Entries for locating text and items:
************

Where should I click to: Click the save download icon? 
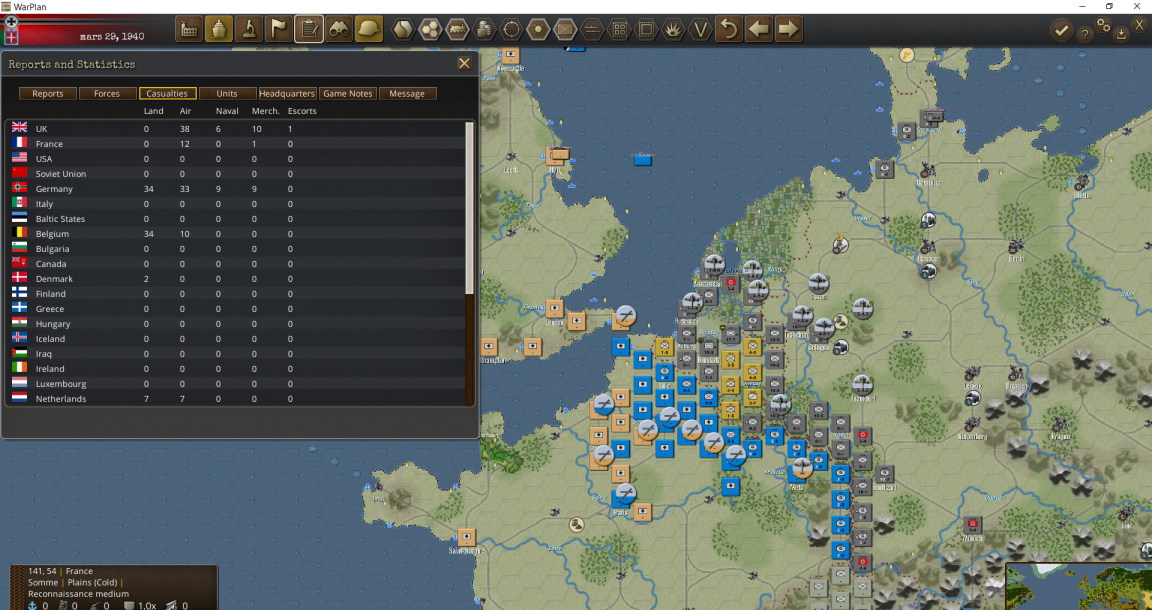pyautogui.click(x=1120, y=34)
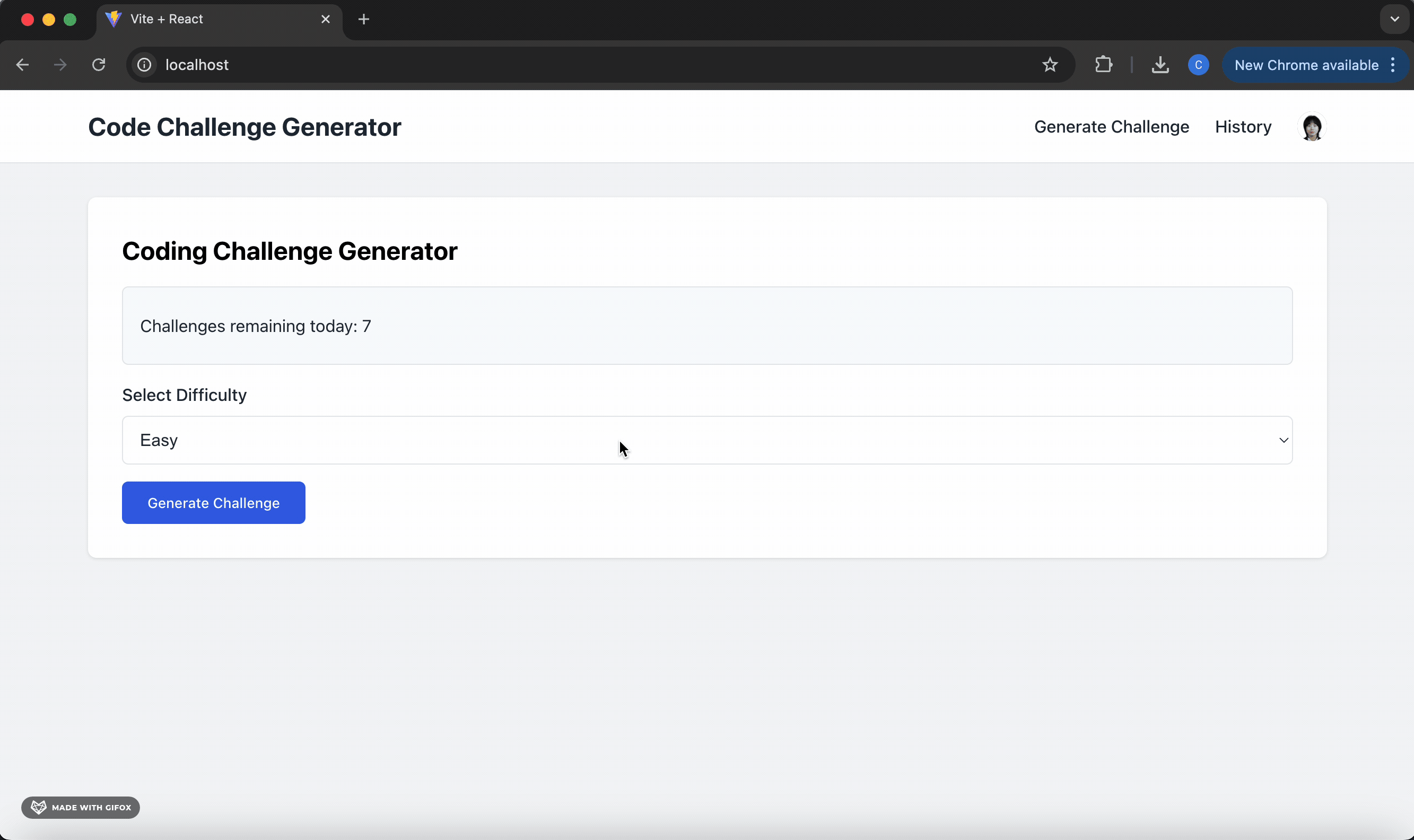Click the Code Challenge Generator header title

click(245, 127)
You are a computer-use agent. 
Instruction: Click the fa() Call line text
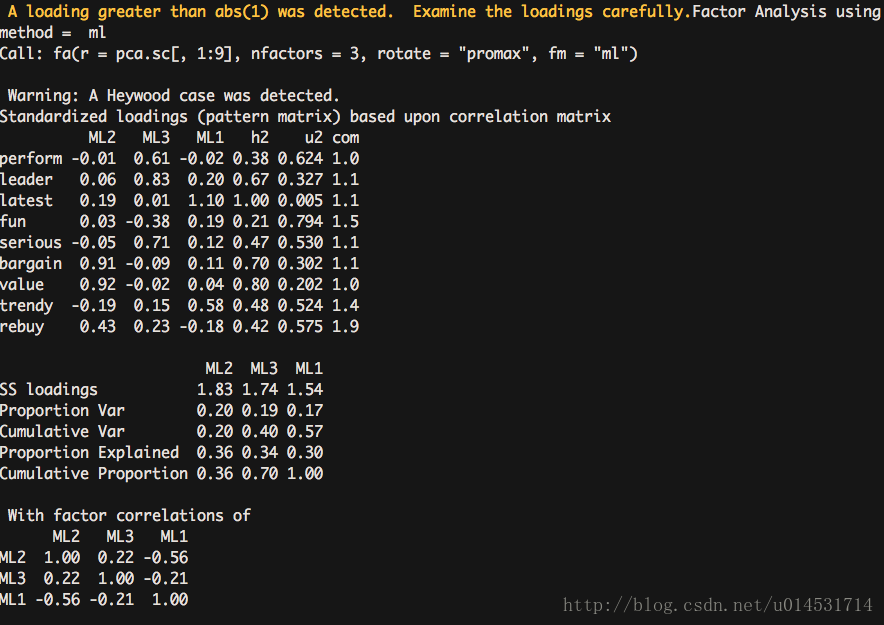click(x=319, y=54)
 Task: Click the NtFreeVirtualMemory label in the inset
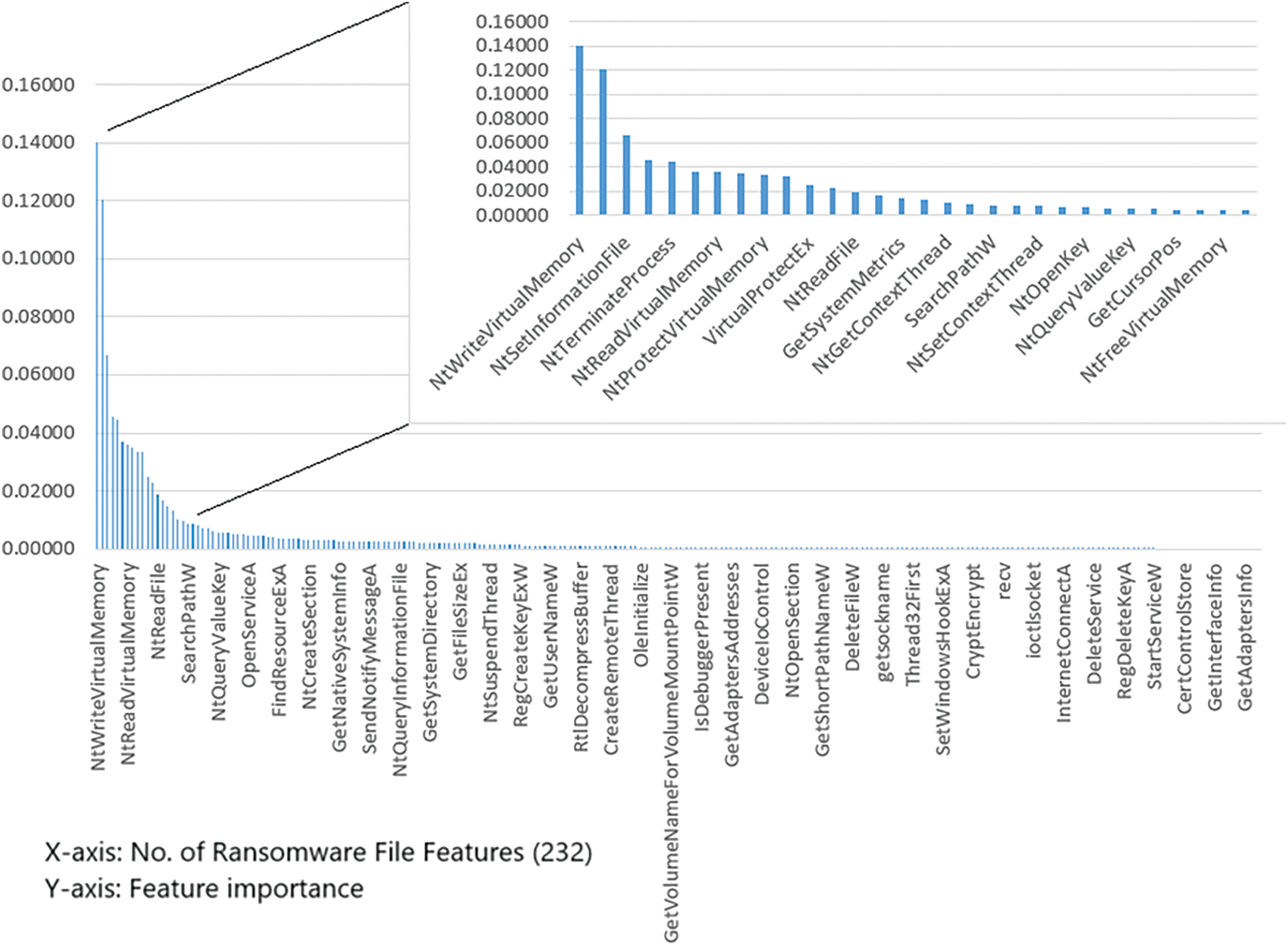tap(1154, 309)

************

STATED TASK: Rewrite the entries above, replacing "icon" with "button" and changing nothing else. Leave the pictures out of your answer.

SOLUTION TO THIS TASK:
Where should I click to: Click the save download button? 
pyautogui.click(x=1120, y=34)
Click the Code Challenge Generator header title

click(245, 127)
You are a computer-use agent. 
Instruction: Click the fa() Call line text
click(x=319, y=54)
 Task: Click the NtFreeVirtualMemory label in the inset
tap(1154, 309)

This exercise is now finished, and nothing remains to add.